- Teams: 12
- Premiers: South Sydney (19th title)
- Minor premiers: South Sydney (16th title)
- Matches played: 136
- Points scored: 4407
- Total attendance: 1630630
- Top points scorer: Eric Simms (241)
- Wooden spoon: Parramatta (10th spoon)
- Rothmans Medal: Kevin Junee
- Top try-scorer: Ken Irvine (16)

= 1970 NSWRFL season =

Rugby league competition

The 1970 New South Wales Rugby Football League premiership was the 63rd season of Sydney's professional rugby league football competition, Australia's first.
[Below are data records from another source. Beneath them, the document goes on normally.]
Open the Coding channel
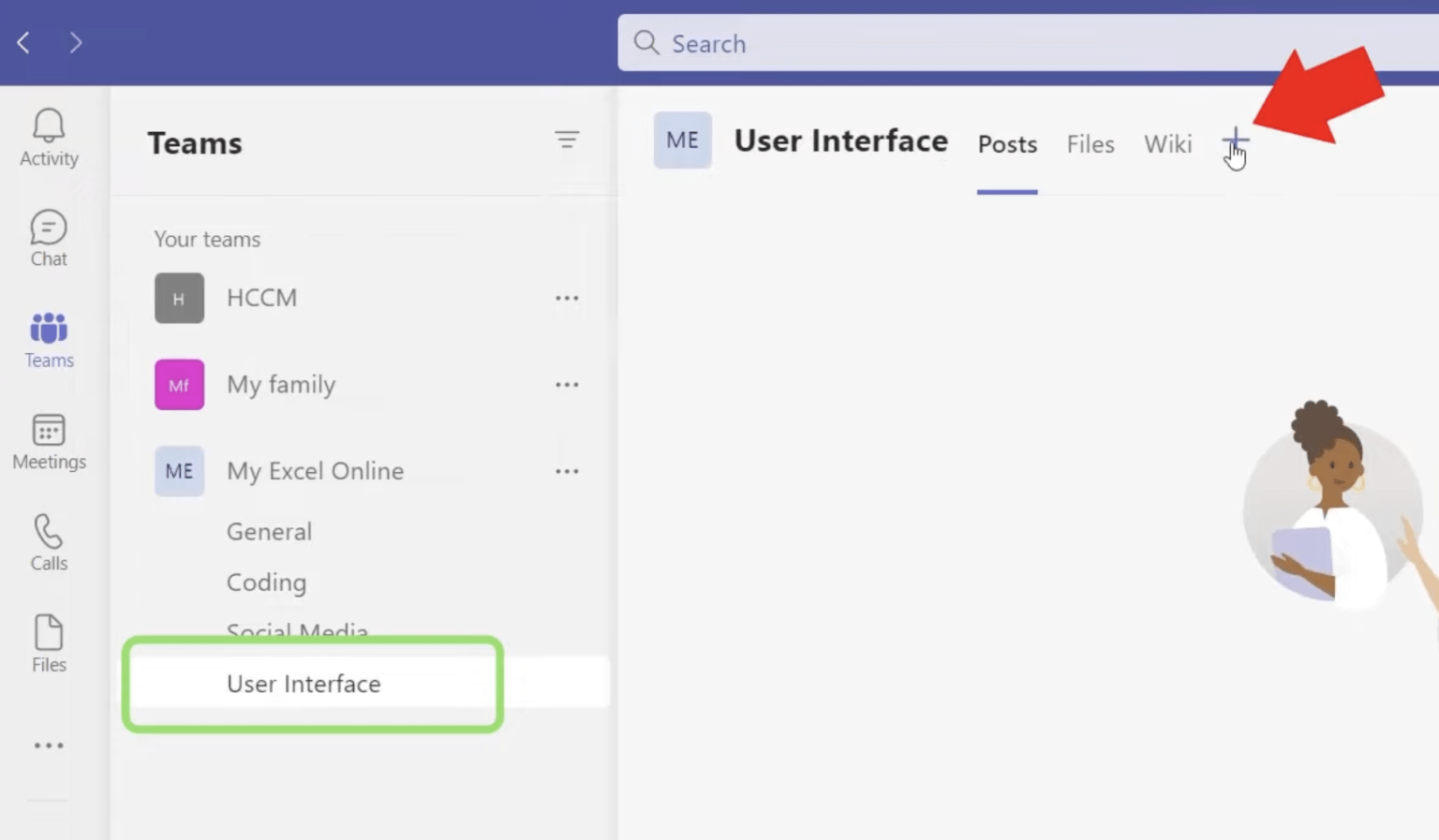The width and height of the screenshot is (1439, 840). [266, 582]
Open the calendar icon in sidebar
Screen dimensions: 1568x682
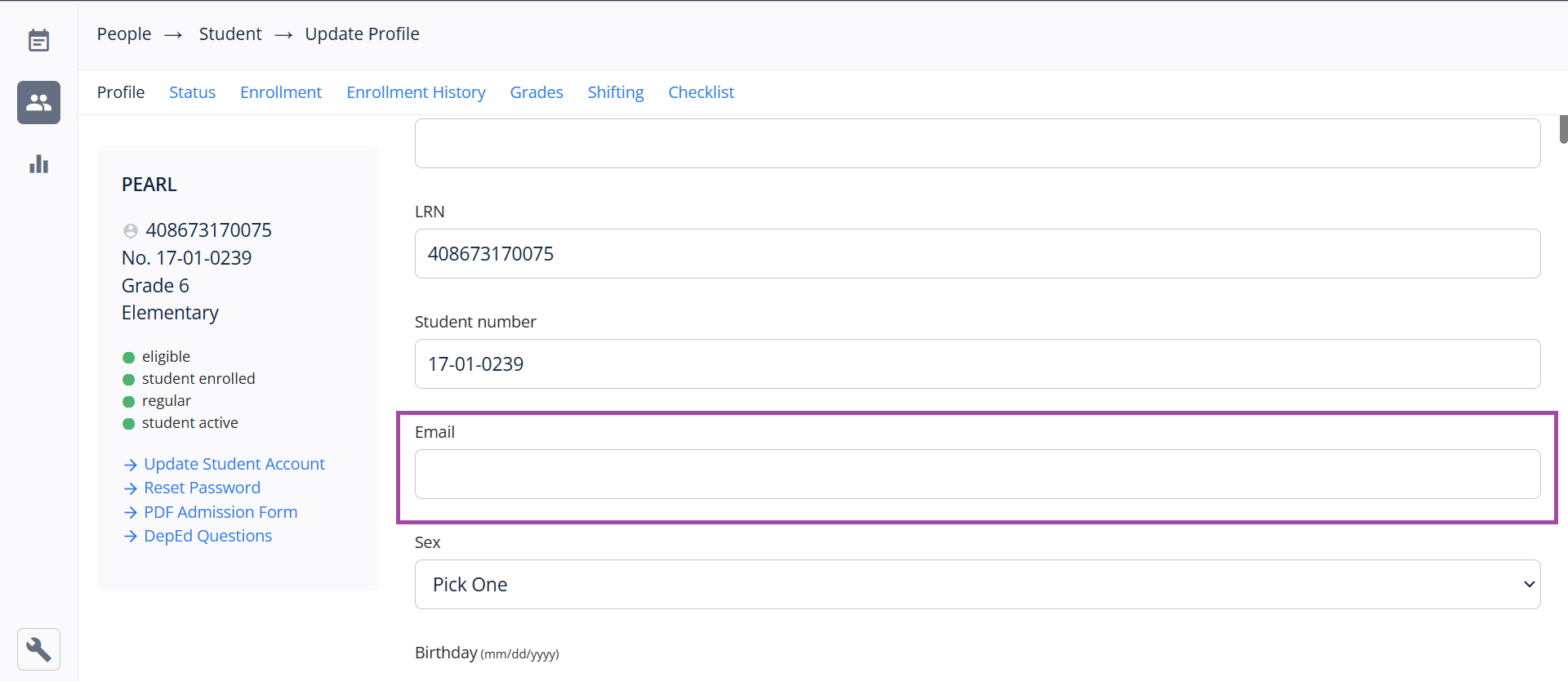pos(38,40)
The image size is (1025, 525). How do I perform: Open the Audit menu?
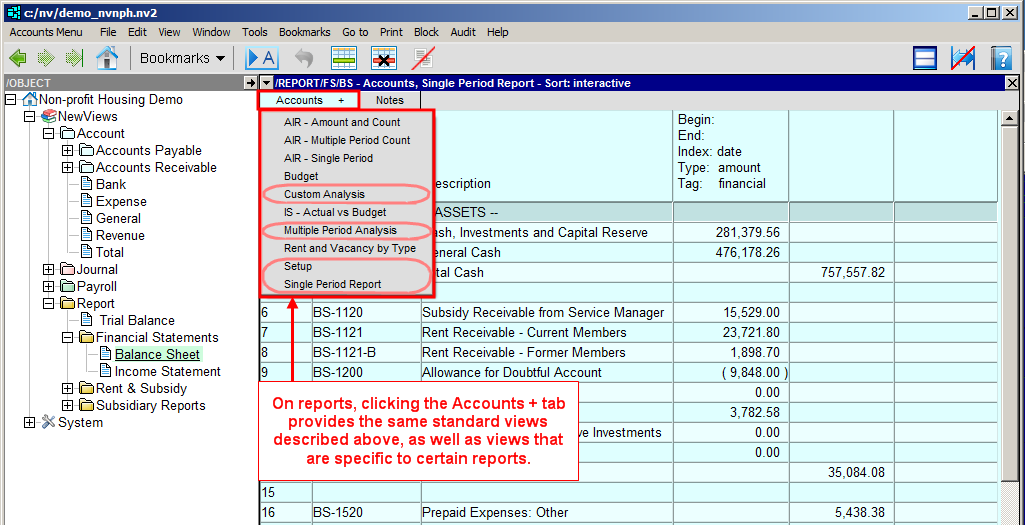tap(463, 32)
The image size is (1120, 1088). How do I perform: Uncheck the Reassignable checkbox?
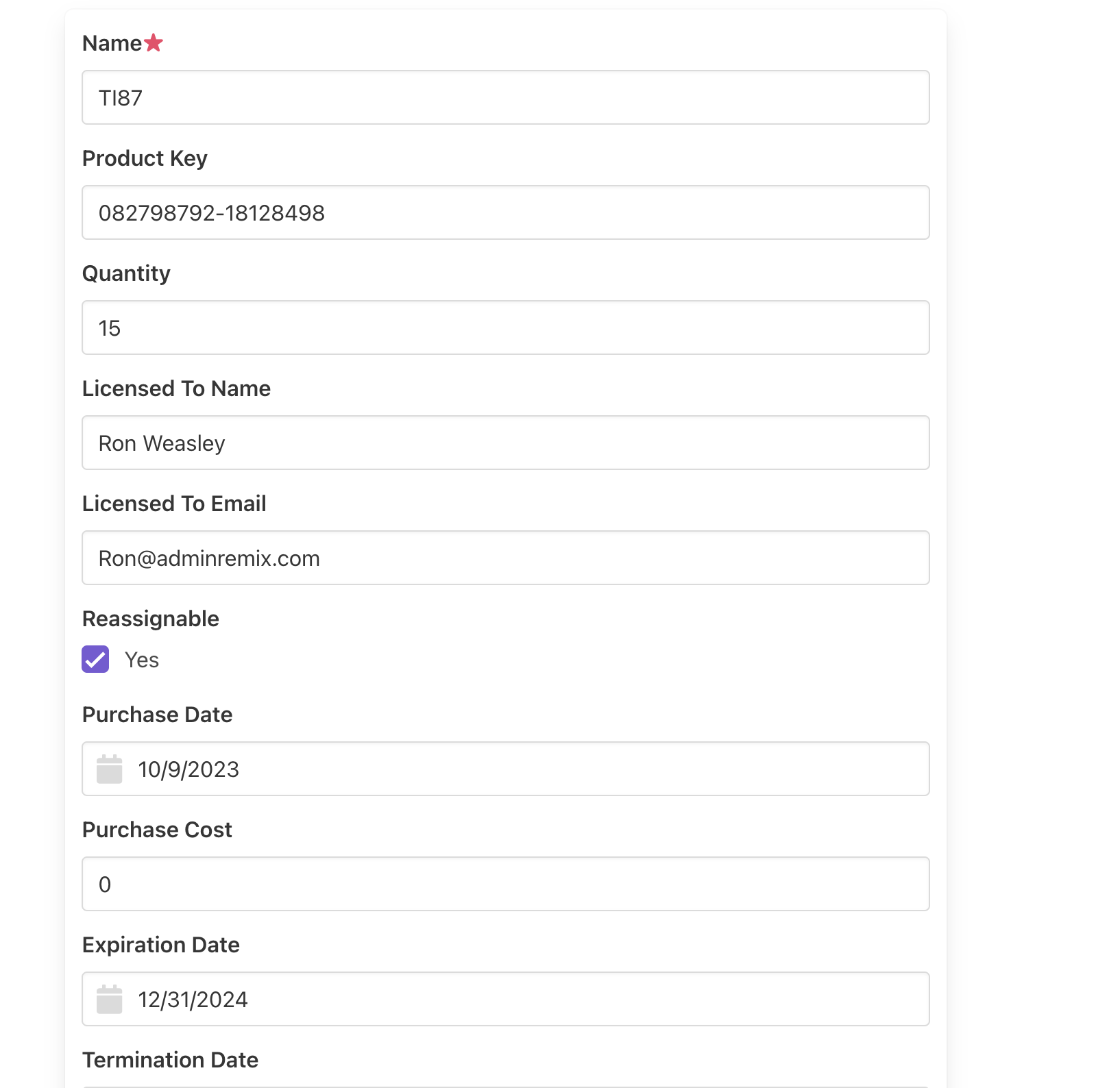(x=95, y=659)
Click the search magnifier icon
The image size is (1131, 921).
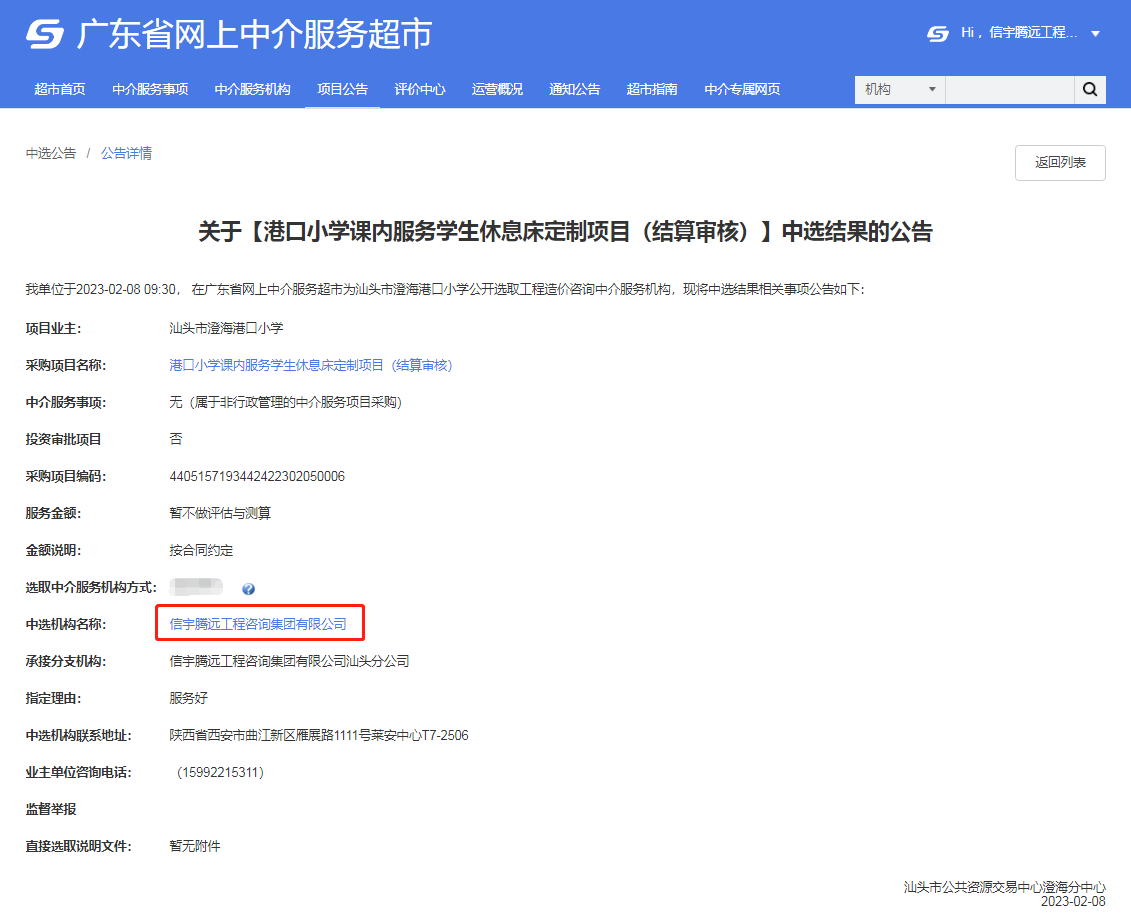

Twelve teams, including six foundation clubs and another six admitted post 1908, competed for the J. J. Giltinan Shield during the season which culminated in a grand final match for the WD & HO Wills Cup between the Manly-Warringah and South Sydney clubs.

==Season summary==
Following the previous season's "lay-down" or "stop-start" grand final, rugby league's rules were changed for this season so that rather than stopping the game to call a doctor onto the field when a player goes down injured, the ball is given to a team-mate to play so that no advantage can be gained from feigning injury. Head-high tackles were also outlawed at the commencement of the 1971 season. Each side met all others twice in twenty-two regular season rounds before the top four finishers, Souths, Manly, St. George and Canterbury, fought out four finals for a place in the grand final.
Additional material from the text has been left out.